### Document segment
Michelle Shocked is a singer-songwriter whose music and performances seem influenced by her Texas roots, her political activism, and a self-assured style that her first major label producer likened to troubadors such as Joni Mitchell, Spider John Koerner, and Dave Van Ronk. She was born Karen Michelle Johnston on February 24, 1962, in Dallas, Texas, the daughter of a carpenter and a woman who would end up committing her to a psychiatric hospital twenty-something years later. She graduated from high school in Gilmer, Texas and received her bachelor's degree in the Oral Interpretation of Poetry from the University of Texas in Austin.
Michelle's stage name dates back to the name she gave when arrested in 1984 at a protest for fair housing during the Democratic National Convention in San Francisco, California. Her nickname was 'Chel, so Michelle Shocked was a play on words intended to resemble the phrase "shell shocked". The front cover of her (arguably) best-known album, Short Sharp Shocked, shows her restrained by the chokehold of a San Francisco policeman in a supposedly authentic photograph of this incident. However, some indie music critics of the time observed that the style of this image showed a strong similarity to a photo that appeared on an album cover from British punk band Chaos U.K. This led some to assert that she plagiarized the concept, but the accusation was never answered nor seriously pursued.
Michelle Shocked received her first international exposure in Europe, particularly Britain, with her debut album The Texas Campfire Tapes. The album was originally recorded as a field recording directly onto a Sony walkman at the Kerrville Folk Festival by Pete Lawrence, the co-owner of British music label Cooking Vinyl. Her break into U.S. national renown came with the appearance of her 1988 album Short Sharp Shocked on college radio rotations around the U.S., which was met with strong acclaim from listeners. On the crest of this independent momentum, her 1989 album Captain Swing in 1989 was accompanied with a strong promotional push including a MTV-aired video of the single "On the Greener Side." However, commercial success did not follow, and she returned to making music as a grassroots singer/songwriter. An acoustic version of her song "How You Play the Game" was featured as the opening and credits soundrack in the DVD of the 2004 documentary film "Bush's Brain."

### Assignment 1
List every album by Michelle Shocked that the Michelle Shocked biography names.
### Assignment 2
According to the Michelle Shocked biography, what name was she given at birth?

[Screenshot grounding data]
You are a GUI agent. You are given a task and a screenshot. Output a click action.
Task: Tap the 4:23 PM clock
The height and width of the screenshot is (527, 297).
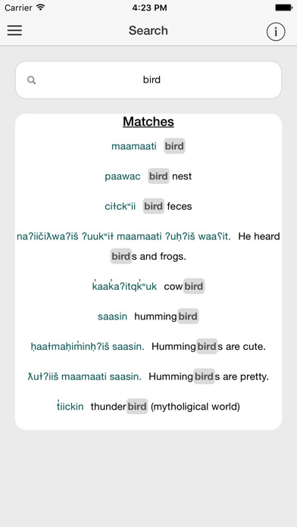[149, 8]
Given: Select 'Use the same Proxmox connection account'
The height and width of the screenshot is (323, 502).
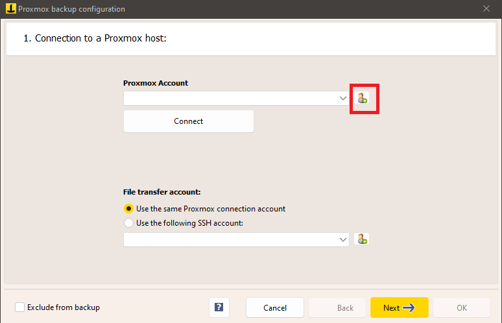Looking at the screenshot, I should (x=130, y=209).
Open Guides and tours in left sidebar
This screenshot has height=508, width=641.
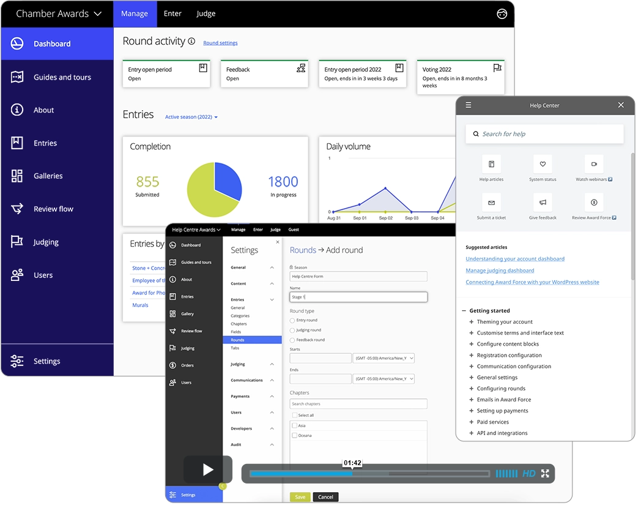[62, 77]
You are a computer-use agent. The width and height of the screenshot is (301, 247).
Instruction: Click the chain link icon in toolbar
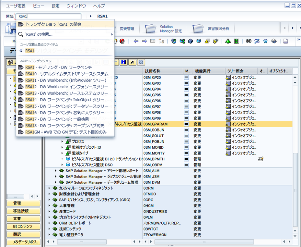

### Answer area 1
The Texas Campfire Tapes
Short Sharp Shocked
Captain Swing

### Answer area 2
Karen Michelle Johnston